> **The task**: The required result is each line of the entries below containing the string "computer".
──────── Dataset extract ────────
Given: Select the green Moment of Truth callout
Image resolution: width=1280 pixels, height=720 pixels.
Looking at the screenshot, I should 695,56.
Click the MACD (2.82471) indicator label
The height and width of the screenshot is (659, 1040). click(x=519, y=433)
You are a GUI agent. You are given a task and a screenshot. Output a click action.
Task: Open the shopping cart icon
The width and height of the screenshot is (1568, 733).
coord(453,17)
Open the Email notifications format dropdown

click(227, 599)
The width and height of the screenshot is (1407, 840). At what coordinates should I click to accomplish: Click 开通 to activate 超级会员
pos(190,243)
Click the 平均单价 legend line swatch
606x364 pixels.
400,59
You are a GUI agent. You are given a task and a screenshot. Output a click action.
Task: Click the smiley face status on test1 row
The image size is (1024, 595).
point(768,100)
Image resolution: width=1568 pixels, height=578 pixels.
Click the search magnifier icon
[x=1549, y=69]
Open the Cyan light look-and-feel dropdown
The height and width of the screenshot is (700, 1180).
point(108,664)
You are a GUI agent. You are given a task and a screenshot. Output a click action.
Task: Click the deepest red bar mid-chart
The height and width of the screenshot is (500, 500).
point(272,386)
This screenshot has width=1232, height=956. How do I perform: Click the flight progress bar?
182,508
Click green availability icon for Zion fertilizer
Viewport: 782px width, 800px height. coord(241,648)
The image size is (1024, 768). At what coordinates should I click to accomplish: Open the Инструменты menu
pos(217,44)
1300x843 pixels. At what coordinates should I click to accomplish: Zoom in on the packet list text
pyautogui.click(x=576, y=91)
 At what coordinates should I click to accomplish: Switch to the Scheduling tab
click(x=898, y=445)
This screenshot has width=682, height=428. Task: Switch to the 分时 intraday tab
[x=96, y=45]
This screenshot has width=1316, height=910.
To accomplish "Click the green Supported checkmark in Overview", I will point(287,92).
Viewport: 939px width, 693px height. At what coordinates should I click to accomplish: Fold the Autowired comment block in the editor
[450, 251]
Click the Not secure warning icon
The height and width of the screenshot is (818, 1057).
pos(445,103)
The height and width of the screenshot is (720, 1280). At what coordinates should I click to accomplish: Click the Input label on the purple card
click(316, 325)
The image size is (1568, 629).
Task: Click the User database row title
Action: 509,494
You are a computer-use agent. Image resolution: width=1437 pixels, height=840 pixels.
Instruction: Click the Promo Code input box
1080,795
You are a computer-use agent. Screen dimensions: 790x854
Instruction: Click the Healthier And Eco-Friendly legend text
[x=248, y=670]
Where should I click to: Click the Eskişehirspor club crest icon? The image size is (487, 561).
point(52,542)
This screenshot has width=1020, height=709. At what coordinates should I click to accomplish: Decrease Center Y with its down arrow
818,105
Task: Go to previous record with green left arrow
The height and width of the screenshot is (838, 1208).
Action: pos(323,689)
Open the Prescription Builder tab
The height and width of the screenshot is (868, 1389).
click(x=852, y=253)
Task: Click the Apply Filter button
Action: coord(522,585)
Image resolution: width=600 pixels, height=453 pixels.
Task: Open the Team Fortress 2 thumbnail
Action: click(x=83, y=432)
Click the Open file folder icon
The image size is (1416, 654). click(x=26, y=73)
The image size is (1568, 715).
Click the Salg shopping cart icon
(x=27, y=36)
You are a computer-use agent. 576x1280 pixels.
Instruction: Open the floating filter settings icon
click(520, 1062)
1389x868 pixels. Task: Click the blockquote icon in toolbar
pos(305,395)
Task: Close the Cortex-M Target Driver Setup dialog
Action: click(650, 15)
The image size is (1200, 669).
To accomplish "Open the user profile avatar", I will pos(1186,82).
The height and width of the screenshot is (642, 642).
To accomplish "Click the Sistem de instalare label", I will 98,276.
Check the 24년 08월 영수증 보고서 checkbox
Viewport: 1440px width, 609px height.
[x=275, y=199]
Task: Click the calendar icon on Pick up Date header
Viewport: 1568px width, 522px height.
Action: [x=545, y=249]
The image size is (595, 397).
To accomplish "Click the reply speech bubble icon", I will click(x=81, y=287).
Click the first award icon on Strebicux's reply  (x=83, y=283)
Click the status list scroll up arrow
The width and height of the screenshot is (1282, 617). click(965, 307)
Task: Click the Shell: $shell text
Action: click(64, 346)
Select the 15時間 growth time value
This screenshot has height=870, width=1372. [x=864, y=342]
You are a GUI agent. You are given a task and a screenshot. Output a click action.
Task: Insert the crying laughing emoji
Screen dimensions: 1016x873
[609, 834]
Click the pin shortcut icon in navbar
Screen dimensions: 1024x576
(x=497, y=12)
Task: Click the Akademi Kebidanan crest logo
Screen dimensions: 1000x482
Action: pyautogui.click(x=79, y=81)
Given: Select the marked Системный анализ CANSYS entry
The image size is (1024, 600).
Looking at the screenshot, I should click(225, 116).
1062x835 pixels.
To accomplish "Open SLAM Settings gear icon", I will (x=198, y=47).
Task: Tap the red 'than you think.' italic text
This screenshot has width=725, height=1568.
────────
> **Reply to the exercise**:
You are a computer-use agent. Image resolution: width=1437 pixels, height=840 pixels.
You are a computer-use agent. Screen dimensions: 790x854
You are a computer-use agent. 576x1280 pixels.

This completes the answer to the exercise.